Datalog is a logic programming language, based on Prolog, which is seeing something of a resurgence in interest in recent years. In particular, several recent approaches to authorization (working out who can do what) have used Datalog as the logical basis for access control decisions. On the face of it, this seems like a perfect fit, and there’s a lot to recommend it. I myself have been a fan of Datalog since first coming across it at the start of my PhD studies back in 2003, and have even written papers advocating for it. However, although I think it has a lot of benefits, I think there is some confusion about some of its complexity results that means it is not always as good a fit as you may be led to believe.
What exactly is Datalog?
Datalog is a cleaned up version of Prolog, created by the database community as an attempt to marry logic programming techniques with relational databases to create deductive databases. I have a great deal of respect for the database community, and when they take an interest in a topic it’s almost always worth paying attention to the solutions they come up with. (See also injection attacks on SQL, which they neatly solved with parameterized queries — something web browsers have still failed to solve convincingly). In this case, Datalog improved Prolog in several ways to make it useful as a database query language:
- Removing all the non-logical operators, such as the dreaded “cut” and I/O “predicates”, which destroy the logical purity of Prolog.
- Making the language not Turing-complete, thereby guaranteeing that all queries will eventually terminate.

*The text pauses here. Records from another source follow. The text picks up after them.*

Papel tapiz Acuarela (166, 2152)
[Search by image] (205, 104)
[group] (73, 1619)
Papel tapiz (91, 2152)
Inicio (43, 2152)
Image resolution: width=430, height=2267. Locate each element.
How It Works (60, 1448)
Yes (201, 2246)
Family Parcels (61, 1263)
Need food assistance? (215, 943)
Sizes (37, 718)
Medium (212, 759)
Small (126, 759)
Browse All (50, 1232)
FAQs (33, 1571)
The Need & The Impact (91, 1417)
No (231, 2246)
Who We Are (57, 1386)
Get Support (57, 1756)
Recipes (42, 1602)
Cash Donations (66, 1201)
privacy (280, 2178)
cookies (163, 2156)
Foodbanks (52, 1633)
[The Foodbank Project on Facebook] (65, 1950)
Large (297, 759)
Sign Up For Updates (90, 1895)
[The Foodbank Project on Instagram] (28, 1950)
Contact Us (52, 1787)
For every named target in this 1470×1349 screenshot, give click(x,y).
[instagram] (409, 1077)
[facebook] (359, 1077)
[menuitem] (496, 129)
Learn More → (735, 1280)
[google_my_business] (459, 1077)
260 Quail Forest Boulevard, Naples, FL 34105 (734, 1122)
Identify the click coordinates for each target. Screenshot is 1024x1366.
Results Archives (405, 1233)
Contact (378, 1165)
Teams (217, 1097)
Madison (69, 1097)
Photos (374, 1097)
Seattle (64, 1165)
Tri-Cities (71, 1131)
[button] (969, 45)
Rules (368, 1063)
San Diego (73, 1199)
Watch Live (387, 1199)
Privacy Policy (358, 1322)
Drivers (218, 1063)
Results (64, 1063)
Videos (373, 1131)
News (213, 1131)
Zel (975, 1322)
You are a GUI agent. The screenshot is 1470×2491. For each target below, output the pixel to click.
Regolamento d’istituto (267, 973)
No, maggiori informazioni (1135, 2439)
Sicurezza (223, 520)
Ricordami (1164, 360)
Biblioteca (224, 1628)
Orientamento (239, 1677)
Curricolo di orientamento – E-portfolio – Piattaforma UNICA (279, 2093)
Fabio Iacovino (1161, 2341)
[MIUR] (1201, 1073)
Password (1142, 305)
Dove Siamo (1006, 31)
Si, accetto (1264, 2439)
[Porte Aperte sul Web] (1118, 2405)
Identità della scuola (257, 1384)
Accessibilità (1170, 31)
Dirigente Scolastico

- Discarding Prolog’s top-to-bottom backtracking execution strategy, where the order of rules in a program (or conditions in a rule) can drastically alter the correctness, performance or even termination of a query. In Datalog, the meaning and efficiency of a program is the same no matter what order the rules appear in.
Datalog allows you to write nice logical rules, such as the following classic definition of an ancestor as being the transitive closure of a parent relation:
ancestor_of(Ancestor, Descendant) if parent_of(Ancestor, Descendant).
ancestor_of(Ancestor, Descendant) if
parent_of(Ancestor, ChildOfAncestor) and
If you’re not familiar with Prolog syntax, then this says that a person is an ancestor of someone if they are their parent (the first rule), or if they are the parent of someone else who is an ancestor of them. This is a pretty basic (and dull) example, and not many people have a need for ancestral access control, but it hopefully gives you an idea of the power of Datalog for succinctly expressing relationships between objects.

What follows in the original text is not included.